L-Fabp promotes Pparα signaling. a, Western blot analysis of COS-7 cells that were transfected with a reporter plasmid coding for firefly luciferase under transcriptional control of multiple Ppar-responsive elements (PPRE), a plasmid coding for Renilla luciferase (transfection control), and a single plasmid or a mixture of plasmids coding for Pparα, Atgl, L-Fabp, Cgi-58, or the catalytically inactive Atgl^S47A (as indicated). b, for firefly luciferase gene transactivation assays, relative luminescence units of firefly and Renilla luciferase were determined in a 24-well plate luminometer and calculated relative to Renilla luciferase activities (control values were set to 100%). c, TG hydrolase activity (as in Fig. 6) assay and data are shown as mean ± S.D. (n = 4) and are representative of three independent experiments.
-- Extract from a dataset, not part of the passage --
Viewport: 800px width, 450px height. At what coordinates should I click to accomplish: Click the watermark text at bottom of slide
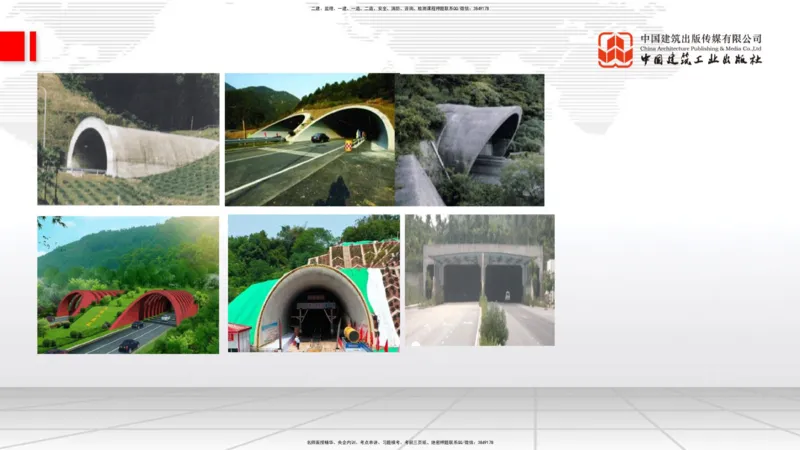pyautogui.click(x=400, y=441)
Statistical difference was determined as compared with control (*, p < 0.05; **, p < 0.01; ***, p < 0.001).

FIGURE 8.

A-Fabp promotes Pparγ signaling. a and b, for firefly luciferase gene transactivation assays, COS-7 cells were transfected with the reporter plasmid coding for firefly luciferase under transcriptional control of multiple PPRE, a plasmid coding for Renilla luciferase (transfection control), and a plasmid or a mixture of plasmids coding for Pparγ, Atgl, A-Fabp, Cgi-58, the non-FA binding mutant variant A-Fabp^R127Q, or the mutant variant A-Fabp^F58A incapable of ligand-induced nuclear translocation (as indicated). Relative luminescence units of firefly and Renilla luciferase were determined in a 24-well plate luminometer and calculated relative to Renilla luciferase activities (control values were set to 100%). c, Western blot analysis of cytoplasmic and nuclear fractions obtained from differentiated 3T3-L1 adipocytes under nonstimulated (= basal, −F) and forskolin-stimulated (+F) conditions. A-Fabp was detected using an antibody specific for A-Fabp and Hrp-conjugated secondary antibody. Purity of the fractions was assessed by Western blotting using anti-histone H3 and anti-Gapdh antibodies, respectively. Data are shown as mean ± S.D. (n = 4) and are representative of three independent experiments. Statistical difference was determined as compared with control (*, p < 0.05; **, p < 0.01; ***, p < 0.001).